● Input for this task
%%
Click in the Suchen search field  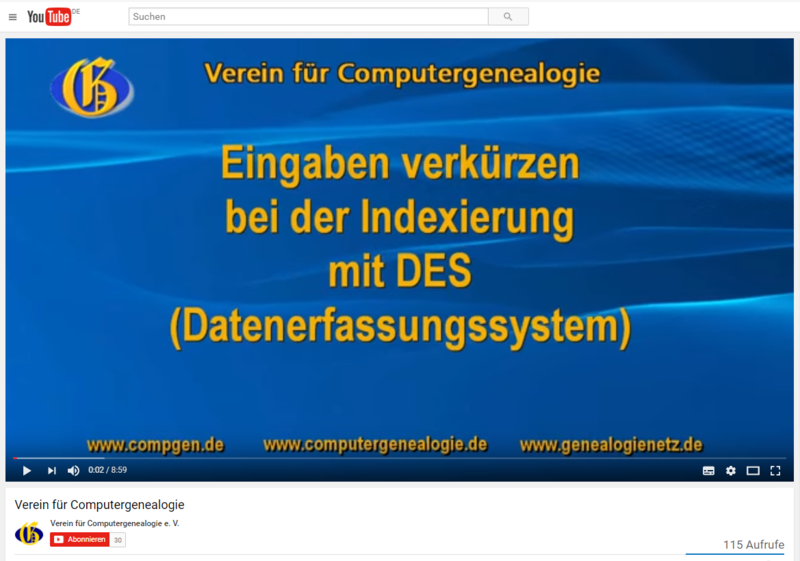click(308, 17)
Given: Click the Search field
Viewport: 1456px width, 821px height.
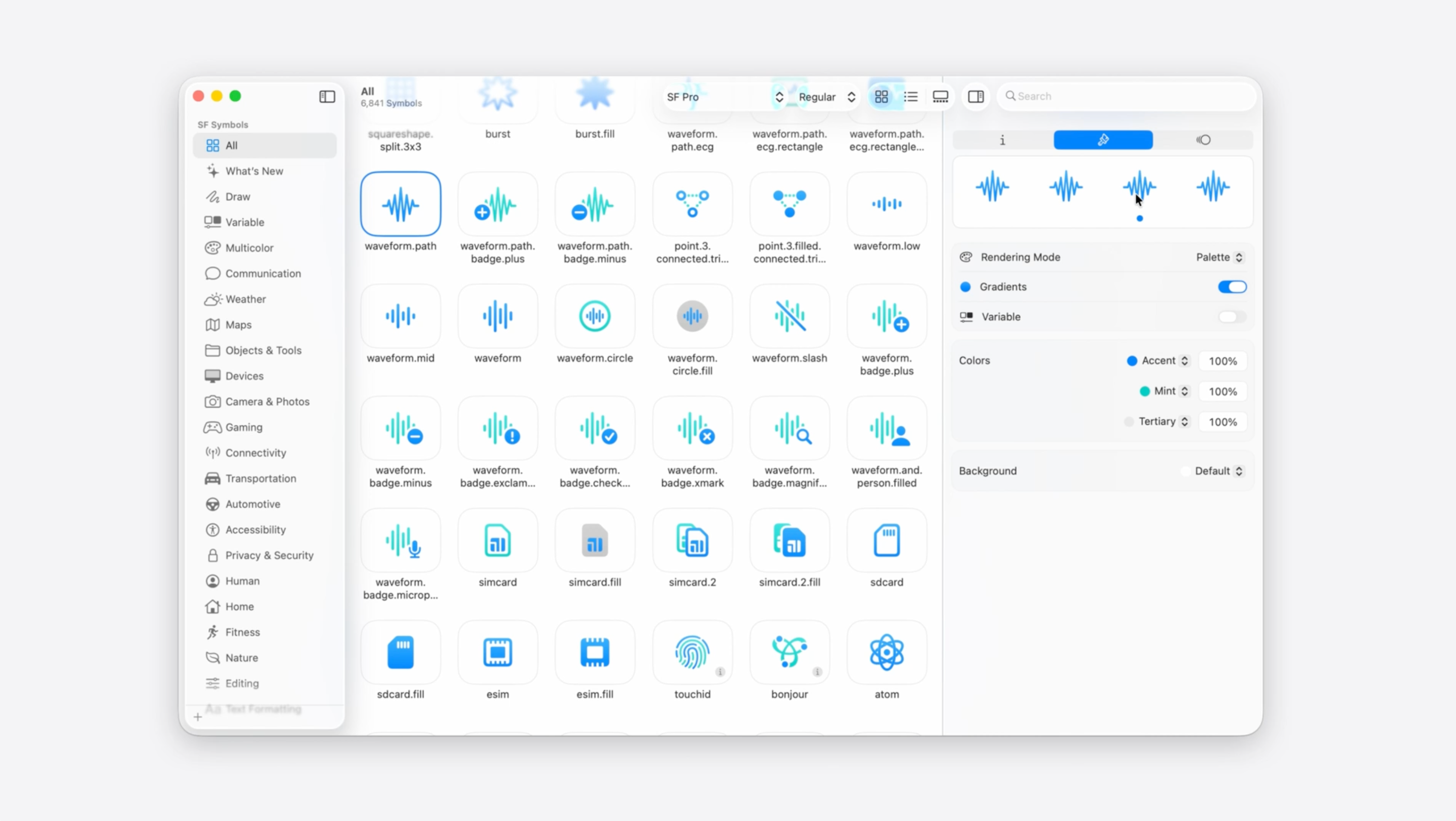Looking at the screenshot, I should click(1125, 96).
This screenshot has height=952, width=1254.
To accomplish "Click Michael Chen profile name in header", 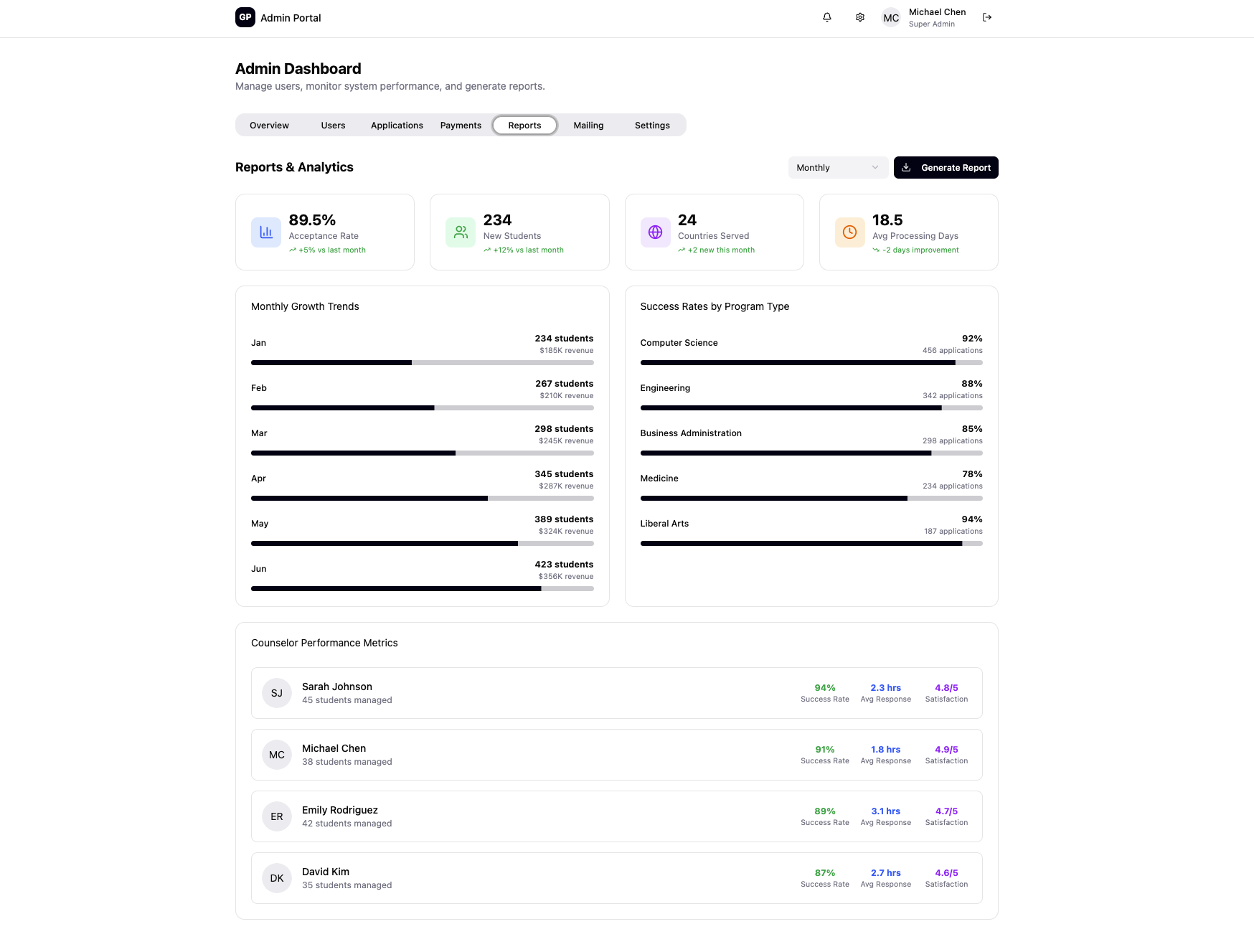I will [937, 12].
%%
● Direction
Find every line in the rows above that contains the string "width", and copy each one. Case counts.

● Response
Viewport: 1456px width, 821px height.
This screenshot has height=952, width=1254.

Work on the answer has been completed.